Papst Franziskus erinnert uns: „Unser Leben ist voller Wunder: Es ist voll von Gesten der Liebe, Zeichen der Güte Gottes. Doch unser Herz kann angesichts dieser Wunder gleichgültig bleiben und all dies kann zur Gewohnheit werden, zur Neugier, zur Unfähigkeit, zu staunen, sich ,beeindrucken‘ zu lassen. Ein verschlossenes Herz, ein gepanzertes Herz ist nicht in der Lage, zu staunen. Beeindruckt werden ist ein schönes Verb (…). Das ist die richtige Haltung gegenüber den Werken Gottes: seine Werke im Geist zu fotografieren, damit sie sich ins Herz einprägen, und sie im Leben durch viele gute Gesten zu entfalten.“5 Das ist es, was die Apostel taten. Sie hatten immer das Bild von diesem Wunder vor sich, wenn künftig Herausforderungen auftauchten: Sie lernten, alles Jesus zu Füßen zu legen, ohne sich vom Mangel an Mitteln entmutigen zu lassen. Sie wussten, dass Gott ihnen nahe war und dass sie taten, was in ihrer menschlichen Macht stand.

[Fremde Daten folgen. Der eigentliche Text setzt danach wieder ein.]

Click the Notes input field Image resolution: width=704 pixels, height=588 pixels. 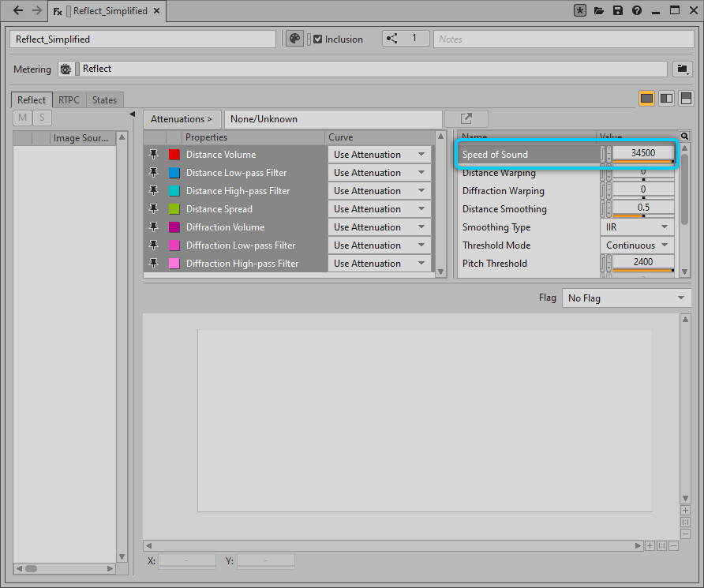click(562, 39)
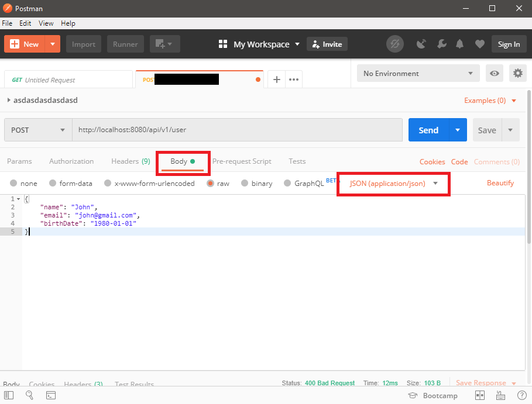532x404 pixels.
Task: Toggle the sidebar with the bottom-left icon
Action: click(9, 395)
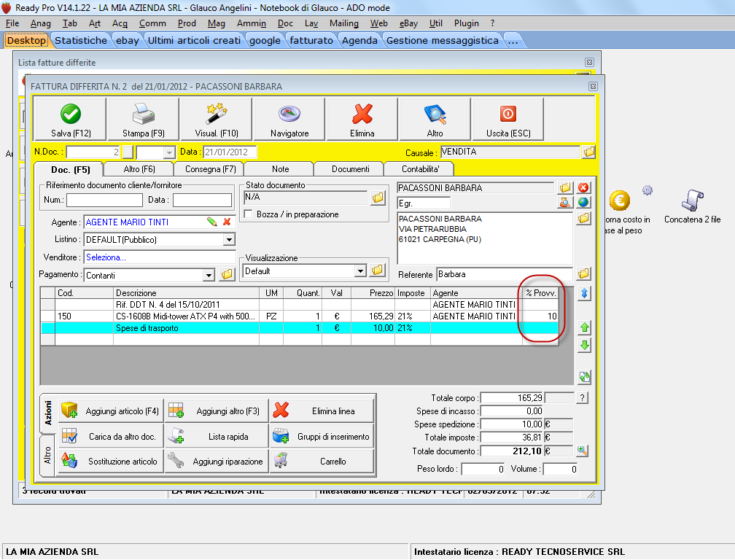
Task: Open the Navigatore compass tool
Action: tap(289, 120)
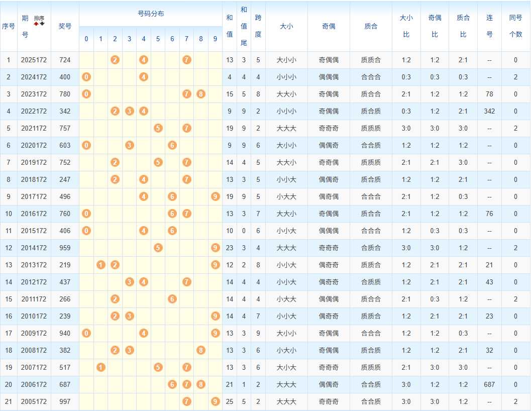This screenshot has height=411, width=532.
Task: Open issue number 2005172
Action: point(34,401)
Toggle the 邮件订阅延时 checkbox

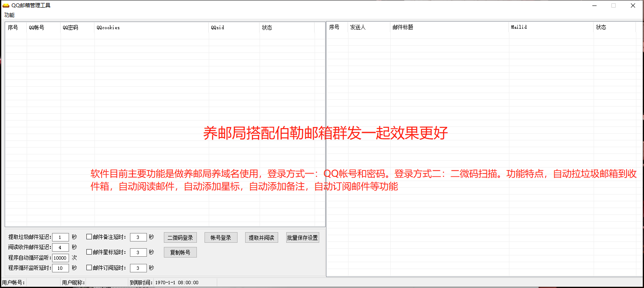(89, 267)
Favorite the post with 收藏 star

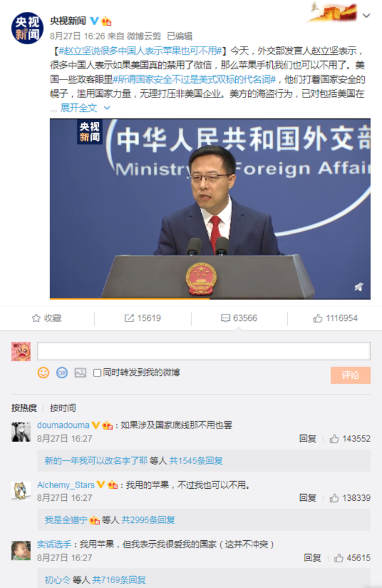coord(47,318)
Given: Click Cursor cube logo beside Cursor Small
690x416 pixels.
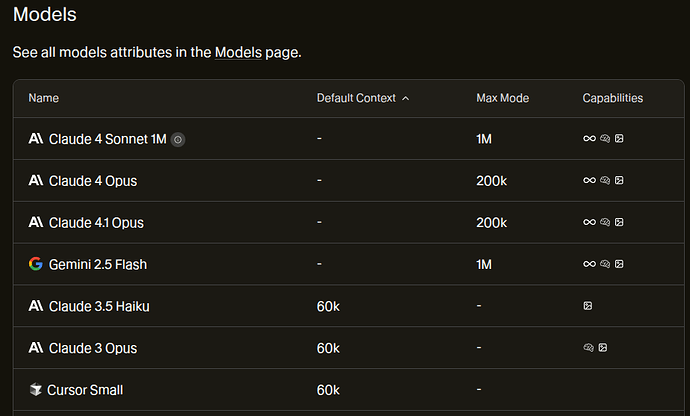Looking at the screenshot, I should 35,390.
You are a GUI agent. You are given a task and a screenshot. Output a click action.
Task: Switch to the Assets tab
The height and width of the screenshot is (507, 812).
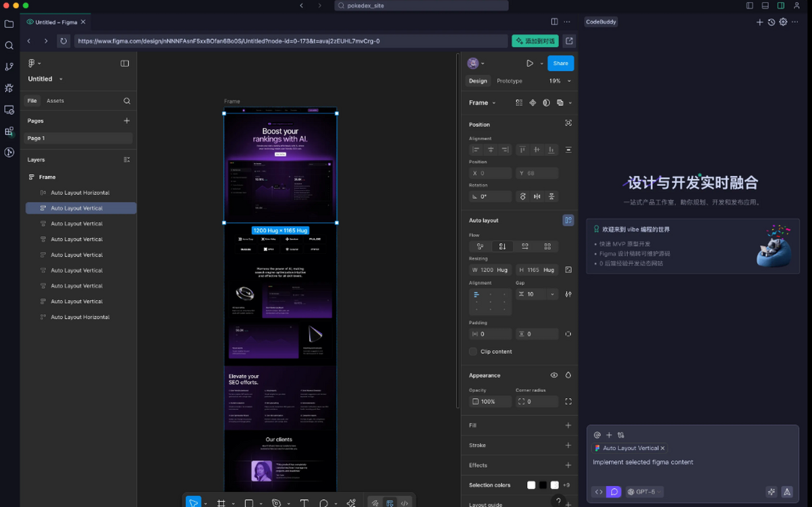tap(55, 101)
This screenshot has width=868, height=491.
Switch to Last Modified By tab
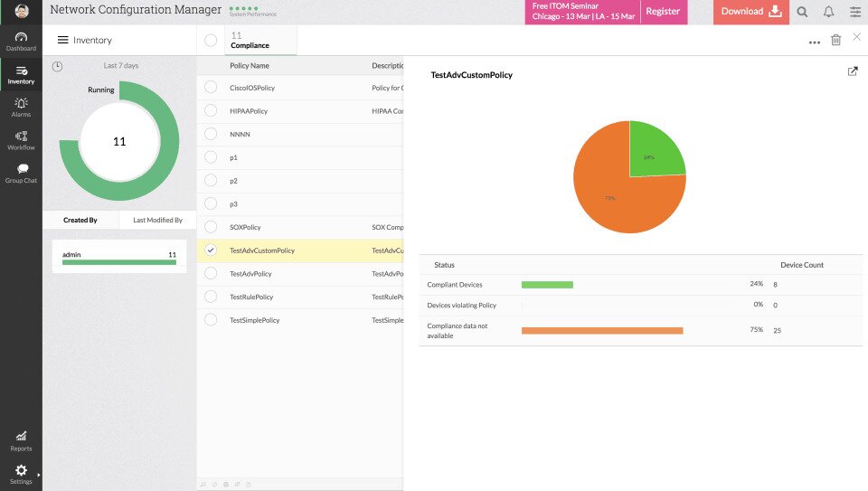pyautogui.click(x=157, y=220)
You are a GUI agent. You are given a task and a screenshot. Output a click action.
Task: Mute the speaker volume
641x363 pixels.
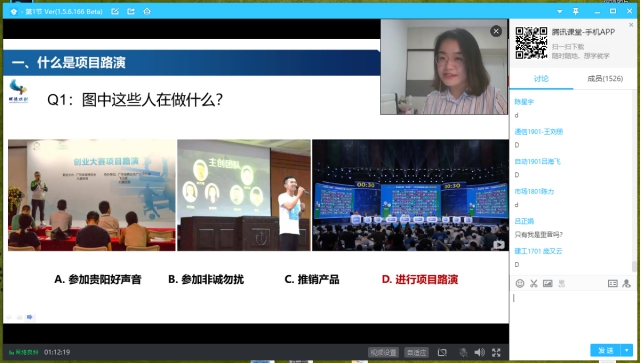pos(479,352)
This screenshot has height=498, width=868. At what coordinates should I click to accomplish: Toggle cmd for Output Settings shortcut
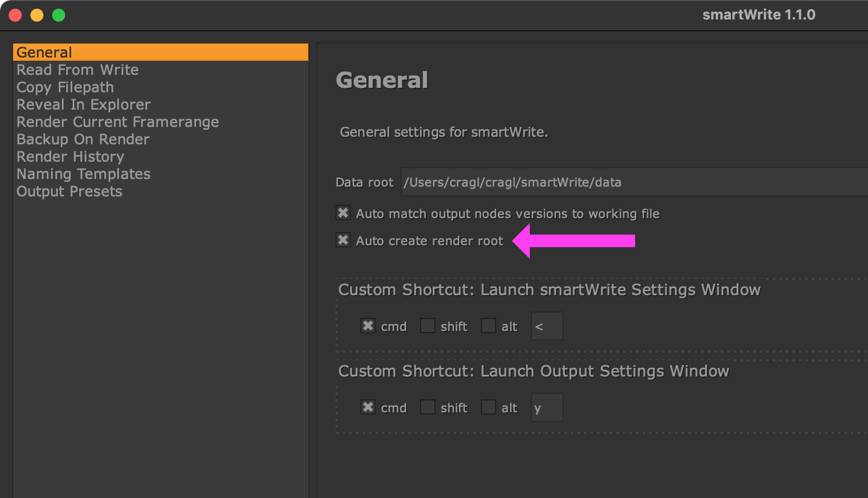[368, 407]
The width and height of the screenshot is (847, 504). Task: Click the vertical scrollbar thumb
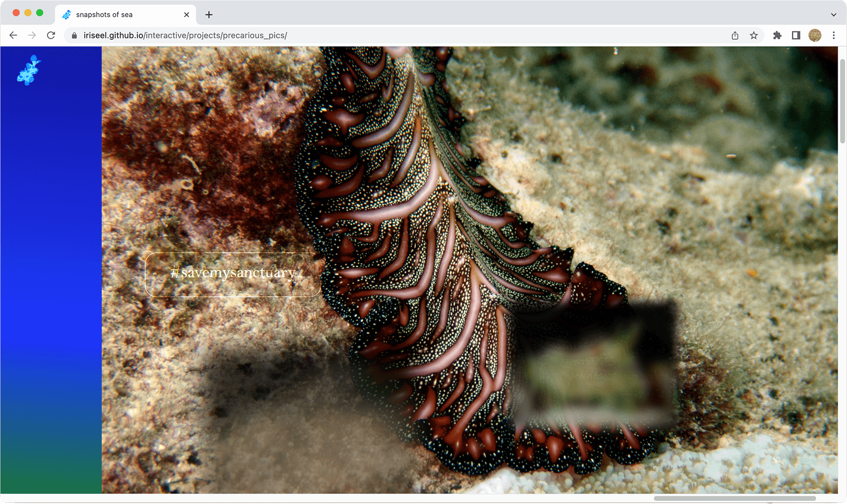pos(842,100)
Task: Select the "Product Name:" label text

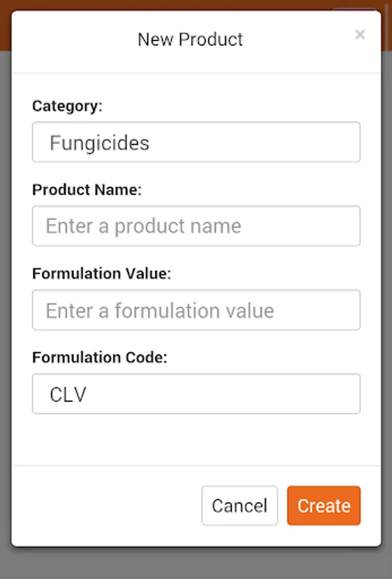Action: tap(87, 190)
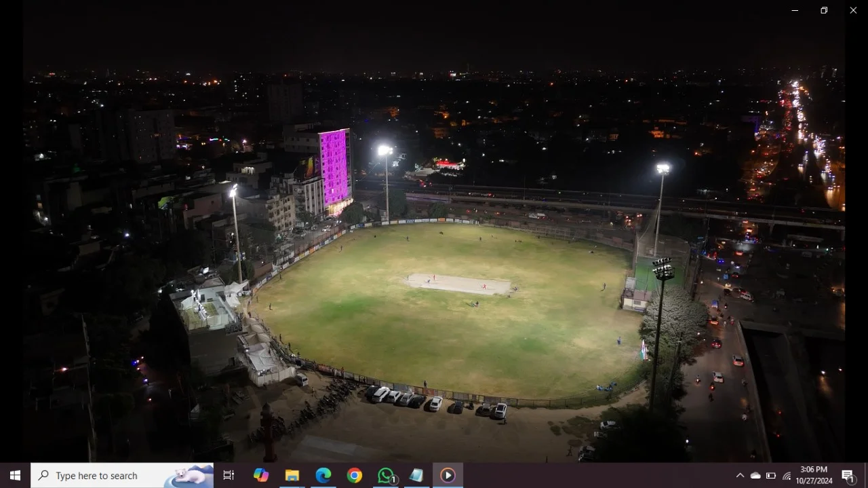Click the active Media Player taskbar icon
868x488 pixels.
pyautogui.click(x=448, y=475)
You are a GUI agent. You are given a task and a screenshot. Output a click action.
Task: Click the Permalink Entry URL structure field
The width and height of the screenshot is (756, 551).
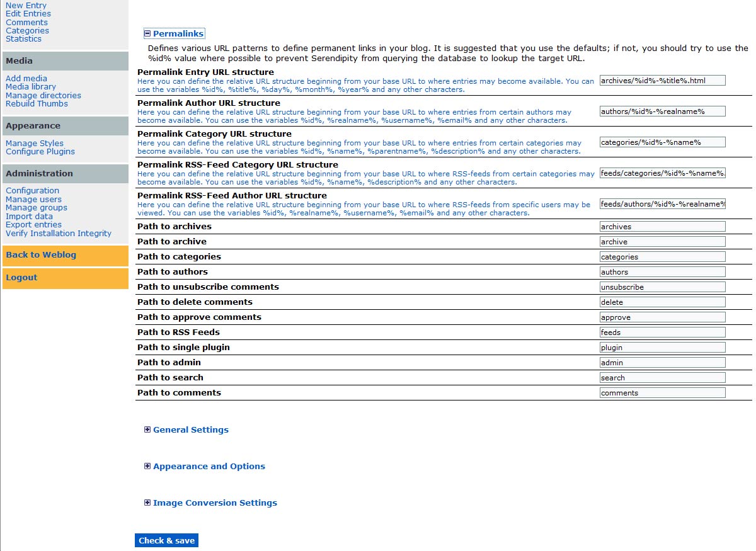click(x=662, y=80)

In dieser Weile des Gebets können wir uns mit dem Herrn an die Wunder erinnern, die er in unserem Leben gewirkt hat. Situationen, in denen wir, wie die Apostel, das Missverhältnis zwischen der Herausforderung und unseren eigenen Fähigkeiten gespürt haben, aber merkten, wie Gott uns half. Menschen, denen der Herr durch unsere Freundschaft seine Gnade geschenkt hat. Leiden, die wir mit Frieden und Gelassenheit ertragen konnten, weil wir wussten, dass Jesus mit uns war. Maria kann uns helfen, unsere Freude nicht zu verlieren, wenn wir uns überfordert fühlen, und über die Wunder zu staunen, die ihr Sohn in uns wirkt.
1 Hl. Josefmaria, Im Feuer der Schmiede, Nr. 341.
2 Franziskus, Audienz, 17.8.2016.
3 Benedikt XVI., Angelus-Gebet, 29.7.2012.
4 Benedikt XVI., Angelus-Gebet, 29.7.2012.
5 Franziskus, Angelus-Gebet, 9.7.2023.